Ce jour-là, je n'avais rien pu faire et Riccardo m'avait lâchée avant que je ne manque d'air.
Je reviens à la réalité.
– Le boss ne va pas apprécier. J'entends l'un des hommes dire, il continue à presser ma gorge et de l'autre main, il baisse sa braguette pour libérer son sexe en érection. Il pense vraiment que ça sera aussi facile ?
– Elle a tué mon frère, j'ai bien droit à ma vengeance. Je remarque qu'il a un couteau coincé sous sa ceinture.
Cherche les points faibles, c'est évident, tu les as juste sous tes yeux.
Merde c'etait tellement evident.
Ma bouche forme un O de surprise, alors qu'il est occupé à relever ma robe et à déchirer mes sous-vêtements. Je porte mes mains à sa tête, il resserre l'étreinte de la sienne autour de mon cou en me hurlant des obscénités, mais je ne m'arrête pas. Je saisis sa tête à deux mains, les doigts écartés avant de presser mes pouces sur ses paupières qui se sont naturellement fermées pour protéger ses yeux. Je presse, très fort, en enfonçant mes ongles dans la peau tendre. Ils sont d'assez bonne taille. Je presse jusqu'à sentir ses yeux s'enfoncer dans ses orbites. La sensation est foutrement dégoûtante, mais je n'y prête pas attention. Poussée par l'énergie du désespoir, la force de mon attaque augmente. Il s'éloigne avec un cri, je roule sur le côté, remplissant mes poumons d'air quand sa main libère ma gorge.

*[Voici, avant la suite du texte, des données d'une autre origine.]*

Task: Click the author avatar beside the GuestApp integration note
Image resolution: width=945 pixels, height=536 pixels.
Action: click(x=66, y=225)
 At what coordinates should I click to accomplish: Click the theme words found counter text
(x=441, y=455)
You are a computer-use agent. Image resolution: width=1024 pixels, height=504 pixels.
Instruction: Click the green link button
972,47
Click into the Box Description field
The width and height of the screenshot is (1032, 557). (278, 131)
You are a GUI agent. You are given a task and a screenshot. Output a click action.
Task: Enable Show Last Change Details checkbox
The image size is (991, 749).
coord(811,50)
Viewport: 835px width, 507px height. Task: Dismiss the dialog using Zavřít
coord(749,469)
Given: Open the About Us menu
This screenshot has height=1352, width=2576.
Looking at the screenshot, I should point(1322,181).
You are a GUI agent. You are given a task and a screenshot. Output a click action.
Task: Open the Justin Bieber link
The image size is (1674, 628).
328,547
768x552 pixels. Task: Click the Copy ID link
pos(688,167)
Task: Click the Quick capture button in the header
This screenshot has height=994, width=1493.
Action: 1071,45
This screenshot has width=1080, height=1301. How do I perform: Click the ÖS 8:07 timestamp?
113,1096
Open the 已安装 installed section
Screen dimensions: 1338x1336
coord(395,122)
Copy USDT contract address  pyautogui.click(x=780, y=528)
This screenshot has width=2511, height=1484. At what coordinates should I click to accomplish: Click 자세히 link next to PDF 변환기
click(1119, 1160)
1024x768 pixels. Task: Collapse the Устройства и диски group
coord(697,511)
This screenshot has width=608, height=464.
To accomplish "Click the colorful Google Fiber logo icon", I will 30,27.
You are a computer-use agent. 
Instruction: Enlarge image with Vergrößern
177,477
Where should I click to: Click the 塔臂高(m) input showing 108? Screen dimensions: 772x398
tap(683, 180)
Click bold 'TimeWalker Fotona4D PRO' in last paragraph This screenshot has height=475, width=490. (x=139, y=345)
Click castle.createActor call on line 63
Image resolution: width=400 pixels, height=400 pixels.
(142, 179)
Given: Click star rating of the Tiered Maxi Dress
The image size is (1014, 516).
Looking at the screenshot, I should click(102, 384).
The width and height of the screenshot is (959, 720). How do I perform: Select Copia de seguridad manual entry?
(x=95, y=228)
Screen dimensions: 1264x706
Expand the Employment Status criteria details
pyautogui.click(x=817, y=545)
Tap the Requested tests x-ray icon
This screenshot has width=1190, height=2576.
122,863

– Putain, tu vas tenir tranquille. Sa frustration m'aurait fait rire si elle n'était pas à l'image de la mienne.
– Tu es con ou quoi ? Tu demandes vraiment à une femme de ce tenir tranquille pour que tu puisses abusé d'elle ?
Il fulmine suite à ma railleries.
Je ne sens même plus les coups que je reçois. Je réussis à me redresser assez pour saisir son couteau. Sans hésitation, je l'enfonce dans son bras. Il se redresse en éructant avant de prendre un élan et de me frapper avec sa chaussure à la gorge. Je me mets à tousser.
– Bon ça suffit, le boss nous attend. L'autre type m'arrache le couteau des mains en tordant mon poignet et il me soulève. Je fais un sourire au petit homme avant de baisser les yeux.
– Il y a un petit ver qui dépasse de ta braguette. Je n'ai pas le temps de savourer sa réaction que je suis traînée à l'intérieur du petit bâtiment blanc qui se trouve sur le toit.